For those who need a refresher, the Pat Metheny Group was a quartet formed in 1977 featuring guitarist Pat Metheny, keyboardist Lyle Mays, bassist Mark Egan and drummer Danny Gottlieb. The group's musical identity was shaped by the virtuosic playing of Metheny and Mays and their unique collaborative compositions that combined various styles and influences including jazz, classical, pop, rock, Brazilian and more. The group recorded and toured extensively from 1977-2010, selling millions of albums, playing to huge audiences, reshaping jazz and earning 11 Grammy Awards.

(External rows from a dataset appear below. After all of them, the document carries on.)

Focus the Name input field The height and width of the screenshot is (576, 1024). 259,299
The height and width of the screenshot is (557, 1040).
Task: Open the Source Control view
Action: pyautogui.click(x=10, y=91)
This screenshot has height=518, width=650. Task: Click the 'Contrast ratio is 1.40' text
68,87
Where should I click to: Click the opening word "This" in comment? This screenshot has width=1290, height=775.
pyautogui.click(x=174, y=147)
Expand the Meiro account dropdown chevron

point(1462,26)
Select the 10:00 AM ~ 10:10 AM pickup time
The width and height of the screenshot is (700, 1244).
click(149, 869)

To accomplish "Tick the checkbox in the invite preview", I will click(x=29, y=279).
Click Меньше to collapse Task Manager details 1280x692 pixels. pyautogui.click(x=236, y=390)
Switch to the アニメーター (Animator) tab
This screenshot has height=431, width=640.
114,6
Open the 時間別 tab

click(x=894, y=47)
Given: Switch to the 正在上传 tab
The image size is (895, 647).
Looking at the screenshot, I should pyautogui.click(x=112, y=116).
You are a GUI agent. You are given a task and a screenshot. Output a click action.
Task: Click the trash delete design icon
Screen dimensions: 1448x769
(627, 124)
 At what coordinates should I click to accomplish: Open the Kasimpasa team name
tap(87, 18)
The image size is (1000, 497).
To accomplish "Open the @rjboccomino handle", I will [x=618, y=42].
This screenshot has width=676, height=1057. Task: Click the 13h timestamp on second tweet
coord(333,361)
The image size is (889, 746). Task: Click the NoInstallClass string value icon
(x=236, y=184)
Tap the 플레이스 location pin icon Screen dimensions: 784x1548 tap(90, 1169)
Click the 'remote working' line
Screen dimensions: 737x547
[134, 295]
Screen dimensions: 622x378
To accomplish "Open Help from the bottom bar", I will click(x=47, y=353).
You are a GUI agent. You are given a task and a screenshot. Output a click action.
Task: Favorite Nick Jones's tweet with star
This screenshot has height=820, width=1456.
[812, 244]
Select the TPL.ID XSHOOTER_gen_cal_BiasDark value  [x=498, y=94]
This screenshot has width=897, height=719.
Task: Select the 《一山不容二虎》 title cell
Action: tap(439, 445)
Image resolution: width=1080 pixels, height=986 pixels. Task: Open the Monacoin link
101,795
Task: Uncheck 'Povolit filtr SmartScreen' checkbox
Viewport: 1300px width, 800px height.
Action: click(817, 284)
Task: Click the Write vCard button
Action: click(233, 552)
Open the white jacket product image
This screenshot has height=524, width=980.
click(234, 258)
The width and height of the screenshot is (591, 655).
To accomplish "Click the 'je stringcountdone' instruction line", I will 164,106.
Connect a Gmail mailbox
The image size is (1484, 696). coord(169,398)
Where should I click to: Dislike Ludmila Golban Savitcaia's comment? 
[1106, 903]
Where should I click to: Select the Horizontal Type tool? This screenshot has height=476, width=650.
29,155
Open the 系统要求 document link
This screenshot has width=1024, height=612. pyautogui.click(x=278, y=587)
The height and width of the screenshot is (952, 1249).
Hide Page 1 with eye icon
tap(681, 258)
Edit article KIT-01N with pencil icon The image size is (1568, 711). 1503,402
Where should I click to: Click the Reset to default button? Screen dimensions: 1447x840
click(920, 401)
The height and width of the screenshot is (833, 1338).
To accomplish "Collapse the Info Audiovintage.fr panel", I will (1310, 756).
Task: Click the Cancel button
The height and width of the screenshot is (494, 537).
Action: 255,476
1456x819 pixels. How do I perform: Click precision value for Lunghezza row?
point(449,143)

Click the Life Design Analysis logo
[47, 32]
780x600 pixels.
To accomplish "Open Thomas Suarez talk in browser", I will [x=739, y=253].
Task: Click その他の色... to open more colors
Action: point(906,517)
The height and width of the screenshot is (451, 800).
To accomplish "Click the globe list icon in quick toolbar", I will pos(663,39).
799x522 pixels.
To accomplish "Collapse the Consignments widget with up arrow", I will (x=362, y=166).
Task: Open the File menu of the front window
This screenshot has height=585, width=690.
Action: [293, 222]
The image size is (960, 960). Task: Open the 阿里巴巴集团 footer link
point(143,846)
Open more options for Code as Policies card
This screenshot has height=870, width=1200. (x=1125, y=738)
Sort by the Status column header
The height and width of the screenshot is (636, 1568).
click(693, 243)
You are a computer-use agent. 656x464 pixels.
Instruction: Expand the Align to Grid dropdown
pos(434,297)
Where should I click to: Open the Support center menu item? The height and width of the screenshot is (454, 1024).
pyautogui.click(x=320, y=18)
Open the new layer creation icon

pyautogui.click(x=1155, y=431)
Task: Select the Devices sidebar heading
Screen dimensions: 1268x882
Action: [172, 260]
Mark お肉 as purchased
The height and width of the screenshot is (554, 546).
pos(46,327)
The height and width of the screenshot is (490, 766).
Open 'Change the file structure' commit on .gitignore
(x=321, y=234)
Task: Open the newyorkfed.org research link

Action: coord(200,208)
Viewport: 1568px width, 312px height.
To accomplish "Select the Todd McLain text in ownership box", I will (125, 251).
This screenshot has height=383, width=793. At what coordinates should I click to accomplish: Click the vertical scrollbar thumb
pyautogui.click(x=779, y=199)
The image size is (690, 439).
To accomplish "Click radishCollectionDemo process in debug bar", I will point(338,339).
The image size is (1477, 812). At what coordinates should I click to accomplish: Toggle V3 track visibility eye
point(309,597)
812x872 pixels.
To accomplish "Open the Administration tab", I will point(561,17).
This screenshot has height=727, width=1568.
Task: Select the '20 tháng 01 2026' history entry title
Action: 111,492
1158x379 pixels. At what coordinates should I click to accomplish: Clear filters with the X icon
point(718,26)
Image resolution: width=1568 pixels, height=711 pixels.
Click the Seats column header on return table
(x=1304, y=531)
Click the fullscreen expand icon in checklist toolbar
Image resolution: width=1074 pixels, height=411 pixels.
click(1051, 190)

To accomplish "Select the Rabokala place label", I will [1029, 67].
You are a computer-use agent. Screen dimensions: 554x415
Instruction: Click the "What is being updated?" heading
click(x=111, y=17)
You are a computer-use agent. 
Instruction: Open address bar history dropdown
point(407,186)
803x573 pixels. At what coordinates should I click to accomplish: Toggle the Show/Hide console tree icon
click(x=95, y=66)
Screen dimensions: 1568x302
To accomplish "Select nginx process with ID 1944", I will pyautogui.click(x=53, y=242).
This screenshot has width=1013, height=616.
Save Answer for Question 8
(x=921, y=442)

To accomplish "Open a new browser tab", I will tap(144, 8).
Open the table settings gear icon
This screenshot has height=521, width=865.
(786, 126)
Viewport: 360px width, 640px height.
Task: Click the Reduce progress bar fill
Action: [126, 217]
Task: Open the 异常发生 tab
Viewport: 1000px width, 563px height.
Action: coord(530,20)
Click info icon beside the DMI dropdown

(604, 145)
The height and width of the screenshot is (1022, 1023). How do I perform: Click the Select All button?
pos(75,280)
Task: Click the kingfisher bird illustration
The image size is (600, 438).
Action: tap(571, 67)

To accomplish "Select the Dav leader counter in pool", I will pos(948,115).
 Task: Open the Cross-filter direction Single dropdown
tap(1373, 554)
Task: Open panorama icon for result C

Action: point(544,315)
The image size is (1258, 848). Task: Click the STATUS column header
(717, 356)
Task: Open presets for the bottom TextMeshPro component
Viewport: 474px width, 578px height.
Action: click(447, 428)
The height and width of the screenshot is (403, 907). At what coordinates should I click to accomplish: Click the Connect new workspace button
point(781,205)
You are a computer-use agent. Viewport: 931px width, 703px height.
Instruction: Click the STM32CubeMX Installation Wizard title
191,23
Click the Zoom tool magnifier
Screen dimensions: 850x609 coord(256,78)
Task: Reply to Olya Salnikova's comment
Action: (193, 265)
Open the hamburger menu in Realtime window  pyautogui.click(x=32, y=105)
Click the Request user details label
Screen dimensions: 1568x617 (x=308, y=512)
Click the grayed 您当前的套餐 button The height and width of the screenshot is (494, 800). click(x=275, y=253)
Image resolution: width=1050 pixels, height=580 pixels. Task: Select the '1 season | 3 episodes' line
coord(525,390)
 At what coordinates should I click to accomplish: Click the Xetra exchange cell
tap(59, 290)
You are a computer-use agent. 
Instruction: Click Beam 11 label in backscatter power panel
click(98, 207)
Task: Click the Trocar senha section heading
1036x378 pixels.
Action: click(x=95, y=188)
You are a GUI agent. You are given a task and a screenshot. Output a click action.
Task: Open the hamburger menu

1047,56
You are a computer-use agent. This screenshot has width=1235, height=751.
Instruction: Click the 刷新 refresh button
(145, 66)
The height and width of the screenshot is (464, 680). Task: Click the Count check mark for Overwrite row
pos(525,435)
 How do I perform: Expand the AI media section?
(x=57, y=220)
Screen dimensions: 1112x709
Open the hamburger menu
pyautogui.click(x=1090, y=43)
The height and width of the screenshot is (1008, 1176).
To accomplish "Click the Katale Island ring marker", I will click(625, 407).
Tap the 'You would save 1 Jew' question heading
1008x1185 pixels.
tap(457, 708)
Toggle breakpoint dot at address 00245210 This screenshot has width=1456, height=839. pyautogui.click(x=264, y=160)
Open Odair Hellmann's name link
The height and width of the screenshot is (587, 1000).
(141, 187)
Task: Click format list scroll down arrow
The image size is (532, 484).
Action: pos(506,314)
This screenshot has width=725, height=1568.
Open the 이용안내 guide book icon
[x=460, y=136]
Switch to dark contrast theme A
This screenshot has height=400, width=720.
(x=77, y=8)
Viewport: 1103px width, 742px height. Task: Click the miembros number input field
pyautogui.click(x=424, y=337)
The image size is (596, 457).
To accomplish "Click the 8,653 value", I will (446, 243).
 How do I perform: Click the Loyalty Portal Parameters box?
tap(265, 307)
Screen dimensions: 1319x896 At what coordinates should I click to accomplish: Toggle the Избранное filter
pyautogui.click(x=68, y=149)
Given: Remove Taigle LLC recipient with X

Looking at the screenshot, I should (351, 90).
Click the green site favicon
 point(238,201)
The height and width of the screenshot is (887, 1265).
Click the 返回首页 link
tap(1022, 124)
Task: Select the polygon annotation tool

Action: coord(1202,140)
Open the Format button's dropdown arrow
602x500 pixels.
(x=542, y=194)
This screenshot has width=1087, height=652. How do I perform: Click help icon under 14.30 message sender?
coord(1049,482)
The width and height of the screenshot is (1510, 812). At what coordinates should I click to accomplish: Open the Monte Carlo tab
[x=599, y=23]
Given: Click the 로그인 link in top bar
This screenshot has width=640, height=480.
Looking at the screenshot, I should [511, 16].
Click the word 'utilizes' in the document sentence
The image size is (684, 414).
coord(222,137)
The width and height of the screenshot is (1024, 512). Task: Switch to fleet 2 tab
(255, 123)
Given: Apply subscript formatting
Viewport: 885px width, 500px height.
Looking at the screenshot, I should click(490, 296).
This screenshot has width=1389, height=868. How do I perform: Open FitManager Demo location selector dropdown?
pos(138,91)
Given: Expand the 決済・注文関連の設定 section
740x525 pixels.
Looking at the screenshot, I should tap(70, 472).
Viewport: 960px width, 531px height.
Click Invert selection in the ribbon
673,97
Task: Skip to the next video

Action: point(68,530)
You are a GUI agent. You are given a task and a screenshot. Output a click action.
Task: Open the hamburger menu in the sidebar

Recently, I listened chronologically to every PMG recording including Pat's Watercolors album which marked the first official recorded work featuring Lyle and Pat together. My intent was not to take a trip down memory lane but rather immerse myself in an active exercise to re-listen and rediscover those albums I loved— to see how they stand up today. By the time I finished the group's final work (The Way Up), the music didn't just stand up, it stood out, and was even better than I originally remembered it.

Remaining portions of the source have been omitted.